Éxito del funeral laico, homenaje de estado o como quiera llamarse, por las víctimas de la pandemia. Un ritual zen, geométrico, horizontal, alrededor de una llama votiva y envuelto en un silencio democrático, pespunteado apenas por unos pocos breves discursos representativos. Una corona de rosas blancas ofrendadas por los figurantes alrededor de la llama rinde honores al misterio de la muerte, a la que oímos silbar tan cerca. La novedad de la liturgia creaba una atmósfera más sobria que solemne, en la que ningún figurante quería salirse de su papel, sin dejar de estar ahí. Un funeral insólito para una situación insólita. La clave radica en que la ceremonia evoque mucho y signifique poco, como el himno nacional, que no tiene letra. Los obispos han quedado fuera con el barroquismo de sus ceremoniales y la pesada jerarquía de sus significantes. También han quedado fuera los voxianos, vociferando al otro lado de la empalizada del fuerte para que se vea lo que son: vestigio de un país no solo pre democrático si no también pre cívico.   

Éxito del gobierno de don Sánchez, singularmente de su mayoría del pesoe. Es curiosa la misión histórica de los socialistas en este tiempo. No consiguen transformar la estructura del país pero, poco a poco, muy poco a poco, moldean su superestructura civil mediante reformas parciales: el divorcio, el matrimonio homosexual y ahora, el funeral laico. Cada uno de estos pasos, que desacralizan y civilizan la sociedad,  es brevemente contestado por la derecha, que de inmediato se beneficia también de sus frutos. El trabajo de los socialistas es convertir un castillo medieval en un resort para la clase media respetando las vigas maestras y los sillares de carga. Eso es el progreso.

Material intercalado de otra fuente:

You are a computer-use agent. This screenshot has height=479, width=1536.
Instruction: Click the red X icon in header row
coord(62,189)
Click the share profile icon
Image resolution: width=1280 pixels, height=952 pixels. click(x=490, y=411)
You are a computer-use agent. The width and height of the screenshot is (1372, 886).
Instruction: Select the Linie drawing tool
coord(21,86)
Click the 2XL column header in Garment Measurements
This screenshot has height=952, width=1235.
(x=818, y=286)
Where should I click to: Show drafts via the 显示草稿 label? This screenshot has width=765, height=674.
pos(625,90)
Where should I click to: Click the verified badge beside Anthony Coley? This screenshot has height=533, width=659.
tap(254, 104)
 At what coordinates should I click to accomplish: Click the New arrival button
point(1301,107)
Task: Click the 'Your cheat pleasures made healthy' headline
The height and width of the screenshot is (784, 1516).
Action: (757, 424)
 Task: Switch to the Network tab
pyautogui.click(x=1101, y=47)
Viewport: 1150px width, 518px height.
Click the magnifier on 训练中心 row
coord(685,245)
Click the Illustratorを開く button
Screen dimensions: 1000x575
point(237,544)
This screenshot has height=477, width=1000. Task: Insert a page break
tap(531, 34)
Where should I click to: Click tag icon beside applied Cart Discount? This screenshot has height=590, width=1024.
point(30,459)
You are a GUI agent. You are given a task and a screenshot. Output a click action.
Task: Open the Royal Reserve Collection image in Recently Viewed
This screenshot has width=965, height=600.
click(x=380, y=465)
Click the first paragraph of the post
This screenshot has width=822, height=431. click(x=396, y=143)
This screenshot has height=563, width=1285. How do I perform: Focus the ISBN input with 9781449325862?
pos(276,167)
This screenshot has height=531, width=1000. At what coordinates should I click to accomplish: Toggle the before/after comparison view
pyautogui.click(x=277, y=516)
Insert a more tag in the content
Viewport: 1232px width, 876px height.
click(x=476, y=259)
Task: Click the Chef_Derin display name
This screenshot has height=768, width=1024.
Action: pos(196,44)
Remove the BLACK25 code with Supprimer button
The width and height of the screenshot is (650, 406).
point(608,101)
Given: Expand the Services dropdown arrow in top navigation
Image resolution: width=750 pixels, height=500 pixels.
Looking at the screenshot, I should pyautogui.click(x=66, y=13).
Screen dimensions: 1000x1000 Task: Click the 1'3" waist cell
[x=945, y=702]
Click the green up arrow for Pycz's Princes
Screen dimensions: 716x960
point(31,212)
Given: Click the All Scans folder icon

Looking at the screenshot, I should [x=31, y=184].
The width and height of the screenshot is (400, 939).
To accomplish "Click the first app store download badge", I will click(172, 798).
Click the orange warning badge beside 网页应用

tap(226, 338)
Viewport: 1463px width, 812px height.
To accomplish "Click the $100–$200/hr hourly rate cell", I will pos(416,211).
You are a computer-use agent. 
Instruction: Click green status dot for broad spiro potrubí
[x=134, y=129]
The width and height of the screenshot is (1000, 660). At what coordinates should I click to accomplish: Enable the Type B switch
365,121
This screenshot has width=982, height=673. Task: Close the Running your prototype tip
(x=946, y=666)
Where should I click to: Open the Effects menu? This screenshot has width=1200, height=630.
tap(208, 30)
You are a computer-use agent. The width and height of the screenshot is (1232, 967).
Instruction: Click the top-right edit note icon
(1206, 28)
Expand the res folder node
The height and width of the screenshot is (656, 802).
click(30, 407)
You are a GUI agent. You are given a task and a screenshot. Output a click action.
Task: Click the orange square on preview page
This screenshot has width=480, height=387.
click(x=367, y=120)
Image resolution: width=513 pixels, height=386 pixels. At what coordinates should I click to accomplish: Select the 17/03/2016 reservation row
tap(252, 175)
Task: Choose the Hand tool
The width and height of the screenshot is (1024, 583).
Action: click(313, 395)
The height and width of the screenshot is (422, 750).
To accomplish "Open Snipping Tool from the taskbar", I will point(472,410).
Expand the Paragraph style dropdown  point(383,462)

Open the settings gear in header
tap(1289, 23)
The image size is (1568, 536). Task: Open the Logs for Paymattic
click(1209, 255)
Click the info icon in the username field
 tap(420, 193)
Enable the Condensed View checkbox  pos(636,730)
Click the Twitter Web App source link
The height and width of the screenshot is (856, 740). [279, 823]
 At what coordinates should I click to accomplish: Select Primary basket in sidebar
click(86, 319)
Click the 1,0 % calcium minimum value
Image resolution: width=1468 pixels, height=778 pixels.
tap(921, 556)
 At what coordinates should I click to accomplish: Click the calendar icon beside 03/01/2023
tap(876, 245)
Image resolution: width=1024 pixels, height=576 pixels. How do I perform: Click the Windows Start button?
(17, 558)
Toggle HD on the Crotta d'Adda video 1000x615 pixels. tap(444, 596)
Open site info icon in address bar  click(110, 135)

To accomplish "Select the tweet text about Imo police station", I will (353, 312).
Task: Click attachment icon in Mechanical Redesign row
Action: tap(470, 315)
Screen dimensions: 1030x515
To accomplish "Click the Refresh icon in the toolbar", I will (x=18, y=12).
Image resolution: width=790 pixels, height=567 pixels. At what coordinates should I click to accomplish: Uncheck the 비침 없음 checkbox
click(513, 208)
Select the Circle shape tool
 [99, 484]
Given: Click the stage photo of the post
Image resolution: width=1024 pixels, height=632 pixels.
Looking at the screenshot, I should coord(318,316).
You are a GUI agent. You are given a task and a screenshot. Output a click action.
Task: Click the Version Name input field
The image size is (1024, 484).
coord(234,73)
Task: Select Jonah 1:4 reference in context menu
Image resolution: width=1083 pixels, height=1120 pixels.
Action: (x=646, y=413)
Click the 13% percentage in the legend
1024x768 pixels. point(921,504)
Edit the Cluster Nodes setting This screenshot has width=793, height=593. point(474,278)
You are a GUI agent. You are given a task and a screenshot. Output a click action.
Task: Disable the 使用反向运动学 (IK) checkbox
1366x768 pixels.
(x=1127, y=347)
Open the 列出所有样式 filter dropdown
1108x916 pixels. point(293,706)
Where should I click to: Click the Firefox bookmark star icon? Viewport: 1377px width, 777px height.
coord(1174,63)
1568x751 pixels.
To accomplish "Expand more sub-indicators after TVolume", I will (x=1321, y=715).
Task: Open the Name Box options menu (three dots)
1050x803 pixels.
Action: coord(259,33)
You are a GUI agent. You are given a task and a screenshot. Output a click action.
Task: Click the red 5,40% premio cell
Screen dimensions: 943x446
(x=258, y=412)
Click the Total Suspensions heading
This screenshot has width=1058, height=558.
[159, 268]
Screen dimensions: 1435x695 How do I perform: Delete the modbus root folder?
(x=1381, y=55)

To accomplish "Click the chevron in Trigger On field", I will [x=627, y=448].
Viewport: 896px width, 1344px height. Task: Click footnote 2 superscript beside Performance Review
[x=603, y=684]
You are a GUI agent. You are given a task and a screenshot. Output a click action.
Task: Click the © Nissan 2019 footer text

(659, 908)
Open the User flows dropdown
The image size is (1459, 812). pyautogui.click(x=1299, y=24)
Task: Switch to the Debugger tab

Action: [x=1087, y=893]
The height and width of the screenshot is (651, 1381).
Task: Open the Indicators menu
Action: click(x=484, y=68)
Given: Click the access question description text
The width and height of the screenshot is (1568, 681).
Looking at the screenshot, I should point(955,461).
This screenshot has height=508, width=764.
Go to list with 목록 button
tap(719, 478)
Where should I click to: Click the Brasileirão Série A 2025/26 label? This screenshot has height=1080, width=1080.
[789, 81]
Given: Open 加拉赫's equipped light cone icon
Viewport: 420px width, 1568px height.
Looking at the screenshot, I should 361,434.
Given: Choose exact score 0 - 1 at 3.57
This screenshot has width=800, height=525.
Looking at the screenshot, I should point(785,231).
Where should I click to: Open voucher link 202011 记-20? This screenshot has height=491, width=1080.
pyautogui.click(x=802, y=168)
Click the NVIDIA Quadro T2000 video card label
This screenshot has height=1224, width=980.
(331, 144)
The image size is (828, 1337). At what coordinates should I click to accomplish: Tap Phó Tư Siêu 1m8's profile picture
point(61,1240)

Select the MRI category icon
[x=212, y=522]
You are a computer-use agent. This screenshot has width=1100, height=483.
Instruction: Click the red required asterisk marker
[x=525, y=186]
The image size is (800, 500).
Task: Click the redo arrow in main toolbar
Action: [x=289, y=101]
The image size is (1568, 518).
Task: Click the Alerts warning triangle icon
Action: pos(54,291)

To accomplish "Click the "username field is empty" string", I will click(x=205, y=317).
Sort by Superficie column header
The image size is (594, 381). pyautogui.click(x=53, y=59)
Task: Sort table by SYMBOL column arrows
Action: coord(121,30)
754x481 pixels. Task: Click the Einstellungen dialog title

Éxito del rey, para el que el funeral ha significado una resurrección de entre los muertos. Hay pocas dudas de que don Felipe salvará el negocio familiar del marrón en que lo ha metido su emérito padre. ¿Alguien se imagina un acto como el de hoy sin un rey? Quizá si los liberales decimonónicos y los republicanos del siglo pasado hubieran hecho su trabajo a tiempo, pero hicieron lo que pudieron entonces, como los socialistas ahora. Y aquí salta otro rasgo del funeral: su equívoca fragilidad. Ya tenemos un precedente y un formato para futuras ocasiones, que vendrán. Nada dura tanto como la improvisación.

Y éxito, por último, de José Luis (Martínez Almeida), que ha estrenado mascarilla personalizada. La mascarilla negra de tela es ya la prenda emblemática del año de la peste. Empiezan a verse en la calle pero en el acto de esta mañana eran uniforme. El negro es señal de sobriedad y respeto, reconocible por vivos y muertos, y la tela indica permanencia, estabilidad. La mascarilla de usar y tirar, tejido poroso y azul desvaído, a noventa céntimos la pieza en la farmacia de la esquina, la que llevaba don Iglesias, se ve como de uso menestral, de gente que lleva la situación con fastidio y quisiera tener esperanza, sin conseguirlo.  La mascarilla negra es el traje de gala de la pandemia. La derecha ha percibido de inmediato esta nueva función de la moda y ornamenta la pieza de tela con banderitas y emblemas. El alcalde de Madrid exhibe en la suya una pincelada rojigualda y su nombre grabado o bordado: José Luis. Es un hábito de nuestras clases medias, grabar con tu nombre los objetos de uso, privatizarlos, distinguirlos, arrancarlos de su vulgaridad identificándolos con su propietario: cubiertos y vajillas de mesa, petacas y cigarreras, camisas y pañuelos, gemelos y pasadores de corbata, y ahora, mira qué bien, mascarillas profilácticas.  Ser de clase media significa una batalla existencial titánica para no ser relegado al barro del que se proviene y al que la pandemia amenaza con llevarnos a todos. José Luis tiene una mascarilla personalizada. Ah, es que es el alcalde del Madrid. Un respeto.